Hija de la Caridad Sierva de los Pobres Enfermos
Bernay
Hoy, 26 de julio de 16581
He recibido la suya en la que me pide el reglamento de los hospitales; creo haberle dicho que no hay ninguno apropiado para ese lugar, a causa del poco número de enfermos con que cuenta. No obstante, voy a mandar buscar unos libritos para ayudar a la instrucción de los enfermos. De todas formas, espero que si ustedes están muy sometidas a sus señoras con relación a los enfermos de la ciudad, el ejemplo que den les servirá, mucho más que cualquiera otra cosa, a entrar en sentimientos de fervor. Cuando la señorita De Croissy2 esté de regreso y que hayamos hablado con ella, podremos juzgar mejor lo que convenga disponer.

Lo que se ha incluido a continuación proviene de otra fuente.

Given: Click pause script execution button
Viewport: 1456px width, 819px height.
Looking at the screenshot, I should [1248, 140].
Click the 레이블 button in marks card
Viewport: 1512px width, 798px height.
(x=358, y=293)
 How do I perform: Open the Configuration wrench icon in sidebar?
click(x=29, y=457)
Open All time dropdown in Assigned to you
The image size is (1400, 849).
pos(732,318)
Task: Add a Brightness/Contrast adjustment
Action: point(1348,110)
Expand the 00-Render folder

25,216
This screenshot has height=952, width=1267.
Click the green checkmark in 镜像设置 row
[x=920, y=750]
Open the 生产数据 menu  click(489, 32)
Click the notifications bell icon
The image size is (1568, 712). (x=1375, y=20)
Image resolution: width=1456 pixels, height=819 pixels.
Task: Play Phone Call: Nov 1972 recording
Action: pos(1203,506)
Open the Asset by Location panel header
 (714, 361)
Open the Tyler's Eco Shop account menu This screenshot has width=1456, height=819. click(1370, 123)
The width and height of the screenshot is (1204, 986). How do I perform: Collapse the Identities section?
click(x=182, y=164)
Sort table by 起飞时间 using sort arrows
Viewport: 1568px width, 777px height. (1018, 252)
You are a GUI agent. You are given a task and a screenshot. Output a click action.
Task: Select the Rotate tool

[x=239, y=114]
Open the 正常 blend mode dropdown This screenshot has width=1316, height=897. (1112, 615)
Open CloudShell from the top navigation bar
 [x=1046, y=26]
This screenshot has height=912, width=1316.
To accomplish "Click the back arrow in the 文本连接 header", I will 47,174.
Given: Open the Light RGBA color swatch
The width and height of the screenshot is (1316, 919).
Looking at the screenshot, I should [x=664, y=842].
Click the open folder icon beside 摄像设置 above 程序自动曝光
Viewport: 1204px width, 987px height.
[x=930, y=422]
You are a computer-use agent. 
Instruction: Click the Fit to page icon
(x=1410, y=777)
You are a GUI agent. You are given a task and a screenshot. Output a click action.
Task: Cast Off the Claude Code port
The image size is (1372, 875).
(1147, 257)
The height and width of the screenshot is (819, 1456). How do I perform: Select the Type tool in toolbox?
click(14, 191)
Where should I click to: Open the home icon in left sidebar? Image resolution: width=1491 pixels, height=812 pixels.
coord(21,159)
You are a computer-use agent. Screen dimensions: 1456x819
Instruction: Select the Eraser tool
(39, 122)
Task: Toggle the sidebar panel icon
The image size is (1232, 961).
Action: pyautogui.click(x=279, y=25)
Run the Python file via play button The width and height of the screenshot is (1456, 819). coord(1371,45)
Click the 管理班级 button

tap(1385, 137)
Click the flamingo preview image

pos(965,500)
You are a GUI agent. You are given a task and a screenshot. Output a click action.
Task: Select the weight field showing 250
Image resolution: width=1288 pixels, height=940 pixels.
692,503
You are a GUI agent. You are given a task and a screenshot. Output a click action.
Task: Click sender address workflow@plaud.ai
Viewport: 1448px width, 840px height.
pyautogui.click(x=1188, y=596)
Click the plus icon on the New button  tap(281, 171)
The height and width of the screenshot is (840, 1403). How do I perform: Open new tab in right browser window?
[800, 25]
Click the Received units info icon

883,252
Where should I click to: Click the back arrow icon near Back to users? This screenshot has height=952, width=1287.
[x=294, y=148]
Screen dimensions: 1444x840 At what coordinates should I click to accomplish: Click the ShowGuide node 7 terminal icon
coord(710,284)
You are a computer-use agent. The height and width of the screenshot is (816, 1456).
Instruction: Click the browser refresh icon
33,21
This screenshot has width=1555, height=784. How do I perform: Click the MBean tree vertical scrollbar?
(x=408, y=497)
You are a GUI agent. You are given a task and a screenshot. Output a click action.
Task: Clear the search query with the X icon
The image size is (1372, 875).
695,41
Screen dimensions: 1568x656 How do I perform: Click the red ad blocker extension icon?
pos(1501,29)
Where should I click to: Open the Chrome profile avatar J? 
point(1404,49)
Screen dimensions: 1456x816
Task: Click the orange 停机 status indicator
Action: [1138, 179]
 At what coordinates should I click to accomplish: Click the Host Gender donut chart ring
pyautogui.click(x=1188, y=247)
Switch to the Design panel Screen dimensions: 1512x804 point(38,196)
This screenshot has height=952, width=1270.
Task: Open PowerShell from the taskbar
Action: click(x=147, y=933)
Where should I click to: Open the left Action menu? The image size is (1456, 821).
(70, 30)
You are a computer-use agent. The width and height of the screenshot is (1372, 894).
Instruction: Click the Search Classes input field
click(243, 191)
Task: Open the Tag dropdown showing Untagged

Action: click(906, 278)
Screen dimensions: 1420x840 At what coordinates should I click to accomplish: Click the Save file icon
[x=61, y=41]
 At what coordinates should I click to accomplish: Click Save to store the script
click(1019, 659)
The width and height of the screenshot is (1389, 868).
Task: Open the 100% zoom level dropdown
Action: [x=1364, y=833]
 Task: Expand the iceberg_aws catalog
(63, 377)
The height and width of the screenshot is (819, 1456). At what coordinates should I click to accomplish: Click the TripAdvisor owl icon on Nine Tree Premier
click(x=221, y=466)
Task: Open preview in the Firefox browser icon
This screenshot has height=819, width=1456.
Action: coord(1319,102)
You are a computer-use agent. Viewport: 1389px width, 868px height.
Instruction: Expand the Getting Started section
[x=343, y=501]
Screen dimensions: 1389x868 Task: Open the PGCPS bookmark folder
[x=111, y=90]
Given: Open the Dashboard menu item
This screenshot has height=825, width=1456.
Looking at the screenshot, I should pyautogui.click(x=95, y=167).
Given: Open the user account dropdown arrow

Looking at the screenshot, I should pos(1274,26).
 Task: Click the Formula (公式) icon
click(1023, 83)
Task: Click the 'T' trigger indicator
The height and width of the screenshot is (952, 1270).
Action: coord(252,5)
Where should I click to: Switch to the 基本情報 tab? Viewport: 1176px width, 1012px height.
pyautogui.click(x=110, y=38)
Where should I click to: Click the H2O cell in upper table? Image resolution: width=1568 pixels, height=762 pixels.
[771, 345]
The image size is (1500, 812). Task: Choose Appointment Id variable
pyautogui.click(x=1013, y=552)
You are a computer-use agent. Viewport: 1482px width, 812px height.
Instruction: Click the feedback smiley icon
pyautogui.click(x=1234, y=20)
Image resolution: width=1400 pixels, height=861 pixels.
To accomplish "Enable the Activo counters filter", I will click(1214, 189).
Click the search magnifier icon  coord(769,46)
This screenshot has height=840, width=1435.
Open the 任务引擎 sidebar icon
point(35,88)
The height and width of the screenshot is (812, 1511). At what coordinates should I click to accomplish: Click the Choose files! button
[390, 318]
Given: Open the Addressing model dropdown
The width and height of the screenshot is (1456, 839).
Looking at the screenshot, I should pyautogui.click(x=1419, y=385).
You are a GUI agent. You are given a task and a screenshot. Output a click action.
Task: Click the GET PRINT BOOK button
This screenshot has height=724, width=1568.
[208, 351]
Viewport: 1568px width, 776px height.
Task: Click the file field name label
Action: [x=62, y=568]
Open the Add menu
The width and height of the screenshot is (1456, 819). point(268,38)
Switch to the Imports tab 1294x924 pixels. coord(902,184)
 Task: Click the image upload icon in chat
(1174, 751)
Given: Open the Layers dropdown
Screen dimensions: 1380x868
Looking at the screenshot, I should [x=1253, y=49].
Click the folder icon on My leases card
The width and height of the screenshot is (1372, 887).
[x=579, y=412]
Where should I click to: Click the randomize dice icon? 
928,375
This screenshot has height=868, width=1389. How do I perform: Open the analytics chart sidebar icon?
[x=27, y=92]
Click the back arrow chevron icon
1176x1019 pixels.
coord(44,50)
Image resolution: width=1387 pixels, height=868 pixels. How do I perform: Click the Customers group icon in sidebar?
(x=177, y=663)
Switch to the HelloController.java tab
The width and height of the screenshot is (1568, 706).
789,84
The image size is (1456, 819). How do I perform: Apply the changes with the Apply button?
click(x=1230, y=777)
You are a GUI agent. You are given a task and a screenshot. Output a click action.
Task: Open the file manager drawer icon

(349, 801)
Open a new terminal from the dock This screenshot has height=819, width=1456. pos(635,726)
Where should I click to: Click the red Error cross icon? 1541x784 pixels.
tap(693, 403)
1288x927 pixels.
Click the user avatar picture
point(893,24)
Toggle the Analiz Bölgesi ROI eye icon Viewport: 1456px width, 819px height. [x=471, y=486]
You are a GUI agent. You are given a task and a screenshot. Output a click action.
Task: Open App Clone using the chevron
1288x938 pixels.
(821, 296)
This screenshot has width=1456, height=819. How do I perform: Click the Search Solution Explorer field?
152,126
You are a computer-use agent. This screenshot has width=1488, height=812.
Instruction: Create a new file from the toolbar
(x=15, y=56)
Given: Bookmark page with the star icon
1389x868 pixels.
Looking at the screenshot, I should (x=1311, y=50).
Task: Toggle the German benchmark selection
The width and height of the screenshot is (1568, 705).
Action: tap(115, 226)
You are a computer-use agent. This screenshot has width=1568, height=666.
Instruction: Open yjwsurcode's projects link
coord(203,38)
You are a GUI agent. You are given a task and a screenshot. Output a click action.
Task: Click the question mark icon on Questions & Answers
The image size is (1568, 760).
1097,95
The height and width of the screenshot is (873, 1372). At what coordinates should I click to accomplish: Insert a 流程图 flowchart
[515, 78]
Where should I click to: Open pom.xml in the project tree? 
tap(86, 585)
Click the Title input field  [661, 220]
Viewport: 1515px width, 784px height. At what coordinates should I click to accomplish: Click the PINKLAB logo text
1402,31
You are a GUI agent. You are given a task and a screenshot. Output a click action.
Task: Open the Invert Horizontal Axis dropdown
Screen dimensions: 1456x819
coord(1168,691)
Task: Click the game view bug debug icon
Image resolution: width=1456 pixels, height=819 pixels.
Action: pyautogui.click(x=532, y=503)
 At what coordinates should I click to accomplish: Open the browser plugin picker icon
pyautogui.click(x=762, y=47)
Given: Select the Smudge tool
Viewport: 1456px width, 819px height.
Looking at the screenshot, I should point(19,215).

Le ruego la salude usted respetuosamente de mi parte y le dé las gracias, asegurándole que espero su llegada a París con gran deseo de tener el honor de verla, como también a esas buenas jóvenes, a las que pido a Nuestro Señor comunique su espíritu para que puedan cumplir bien su santa voluntad.
Aquí tienen un par de calzones (o bragas) que les enviamos pero sin hacer; les mandamos un par semejante un poco antes de que la señorita de Croissy fuera a Bernay, pero no nos han dicho si los han recibido, ni tampoco dijeron cuando los pidieron que necesitasen más.
Saludo a Sor Ana3 y soy de las dos en el amor de Jesús Crucificado, querida Hermana, su muy humilde y afectísima hermana y servidora.
P.D. Queridas Hermanas, les ruego recuerden que una de las principales obligaciones de sus reglas es la de hacer todas sus acciones en espíritu de humildad, obediencia y caridad.